PE interest, he says, is currently limited to wholesalers with diversified revenue streams that offer "a clear path to consistent, stable revenue growth," he says, citing the backing of diversified Crump by PE firm J.C. Flowers.
(PE firm Summit Partners owns 60 percent of the stock of Fortegra, a diversified firm that includes business-process outsourcing and payment-protection platforms in addition to wholesale brokerage.)
Still, GCP Capital Partners, a New York-based PE firm, has continued to engage in deals for specialty distributors, including a December 2010 deal to buy wholesaler Dallas-based Southwest Risk, now known as ClearView Risk, from Houston International Insurance Group.
"ClearView Risk has a strong market share in Texas with good penetration in a few other states," says Robert Deutsch, a managing director for GCP Capital, explaining part of the attraction to the wholesaler.

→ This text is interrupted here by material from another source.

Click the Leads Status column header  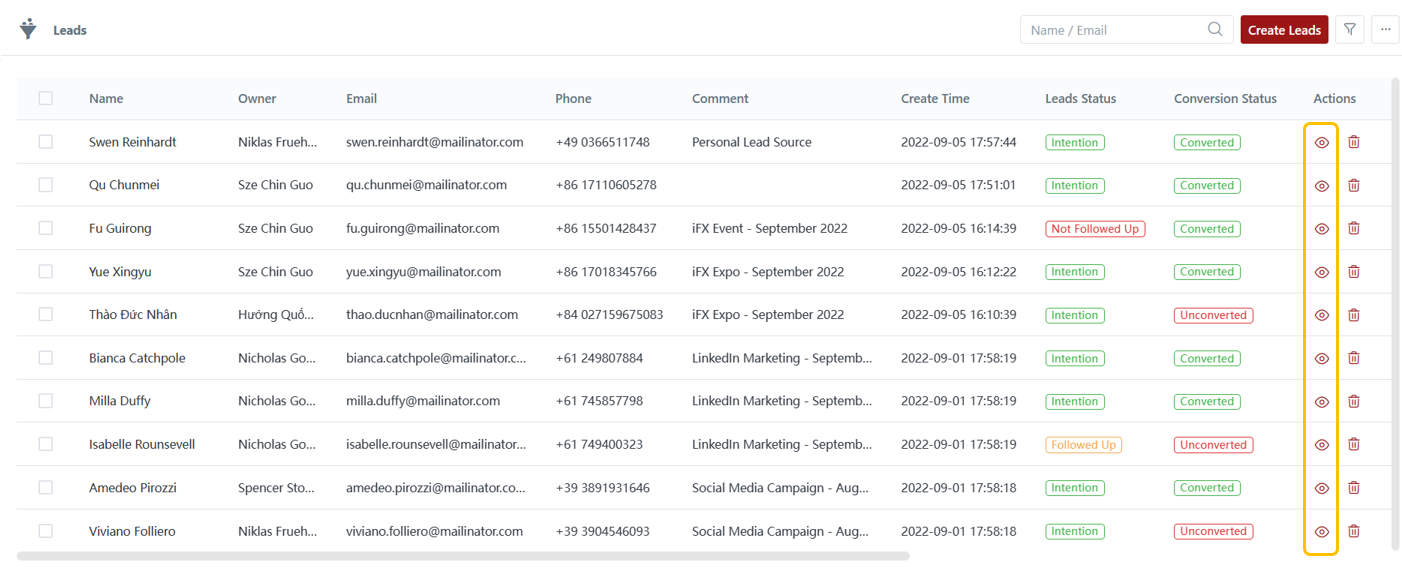[x=1080, y=99]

He also notes the presence of a strong management team at ClearView Risk that has successfully grown its business.
Deutsch, responding to questions about specialty-insurance deals via e-mail, says that based on recent activity, PE firms increasingly like the distribution space. He says that in addition to a number of broker startups, existing brokers "are trying to buy others for expansion to supplement organic growth. As a result, we compete against both PE firms and others brokers when we acquire a distribution company," he says.
As for deal values, Deutsch says specialty brokers and MGAs generally trade at multiples of earnings that vary based on the size of the company.
"The larger the company, the larger the multiple," he says, adding that small companies could trade for 4-5 times earnings, medium for 6-7 times and large for 8-12 times. "But those are just ballpark [values], and so much is a function of the quality of the business, type of business, location, quality of earnings" and other factors, he notes.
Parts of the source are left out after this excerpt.